Time to Upgrade Your PC Rig!

I’d love to say that VR and ultra HD gaming are reasonably available in 2016, but they just aren’t. Those pleasures are reserved for the enthusiasts. Actually, I’d love to believe that all of the enthusiasts are romping around in VR and playing The Witcher 3 on 4K displays, but that’s not true either. I’m an enthusiast, and I work with a team of enthusiasts – none of us get to bitch about how hard it was to set up our HTC Vive space. The barrier to entry here is cost, and it’s a serious problem.

If you’re an average enthusiast – you know, Joe or Jill Gamer – you’re probably stuck in the dull, backward world of 1080p and non-immersive gaming like a muggle. To be on the cutting edge you need a cutting edge PC, and that’ll set you back about $1600. Want to know that you can handle the most graphically demanding VR games thrown at you, or play games in 4K resolution while maintaining 30 fps and above? You’ll likely be directed to one of two Nvidia cards when building your PC: the GeForce GTX 980 Ti, which will set you back about $650, or the GeForce GTX Titan X, which will cost you a jaw-dropping $1000.

It doesn’t have to be that way, though, and it won’t be for long. Something just happened that’s going to make everyone happy. It’s going to make the wealthy, power-hungry early adopters happy, and it’s going to make Joe and Jill Gamer, eager as they are to break into the unbelievably expensive world of PC gaming, extremely happy. That something is Pascal. No, not the antiquated programming language. This Pascal is a brand new architecture which has led Nvidia (after billions spent on research and development) to build the two most powerful GPUs on the planet. The crown jewel is the GTX 1080, which will likely be the most powerful GPU for at least a few years to come.

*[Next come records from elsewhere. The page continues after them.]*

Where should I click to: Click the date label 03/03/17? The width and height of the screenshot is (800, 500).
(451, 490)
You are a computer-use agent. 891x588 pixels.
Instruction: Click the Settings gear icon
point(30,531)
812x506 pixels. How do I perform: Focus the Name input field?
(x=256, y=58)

Pascal has changed everything, and this marvelous architecture enabled Nvidia to produce a card that is twice as fast as the Titan X and sells for almost half the cost. In fact, Nvidia’s second, less-powerful card based on the Pascal architecture, the GTX 1070, is said to be almost as powerful (some even say a little more powerful) as the Titan X, and its priced very aggressively at $380. That’s insane. In a few months you’ll be able to buy a card for $380 that’s almost five times as powerful as the card you would have paid that much for a month ago.

Time to Upgrade Your PC Rig!

You know what that means, don’t you? The price of Maxwell cards is about to plummet. The minimum recommended GPU for the Oculus Rift and HTC Vive is the GTX 770. Variations of that card can range anywhere from $300-$650, but soon people will be dying to get $150 for them as they trade in for 1070s and 1080s. Heck, I bet six months from now you’ll be able to score a 980Ti for a song. This is a budget PC builder’s dream come true.

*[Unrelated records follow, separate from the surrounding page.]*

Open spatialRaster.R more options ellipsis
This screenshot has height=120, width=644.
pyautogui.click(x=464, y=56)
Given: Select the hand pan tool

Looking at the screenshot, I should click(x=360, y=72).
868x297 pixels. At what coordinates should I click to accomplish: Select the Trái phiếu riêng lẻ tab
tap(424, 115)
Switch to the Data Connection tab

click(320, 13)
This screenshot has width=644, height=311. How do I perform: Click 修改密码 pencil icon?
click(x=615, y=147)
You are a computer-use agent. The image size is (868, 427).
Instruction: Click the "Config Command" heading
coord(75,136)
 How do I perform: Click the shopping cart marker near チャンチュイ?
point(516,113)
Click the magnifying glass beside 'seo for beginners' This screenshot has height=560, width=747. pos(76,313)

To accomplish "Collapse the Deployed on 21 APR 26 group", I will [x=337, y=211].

And I haven’t even mentioned AMD! AMD is on the cusp of unveiling its own new architecture called “Polaris.” AMD/ATI has always been the more modest (and more modestly priced) alternative to Nvidia, and while its Polaris cards almost certainly won’t be as powerful as what we’re seeing out of Pascal, you can bet they’ll at least be competitive, and cheaper! That also means older AMD cards will fall in price. Come January 2017, the prudent buyer should be able to construct a virtual reality and 4K-capable gaming PC for around $1000.

How many of you are celebrating and augmenting your holiday budgets for a new gaming rig? Everyone expected Pascal to be powerful, but no one expected these cards to be so efficient and so cheap. Do you guys think that this will open the floodgates and bring more console gamers over to the PC realm? I, for one, know what I’m buying for myself this Christmas.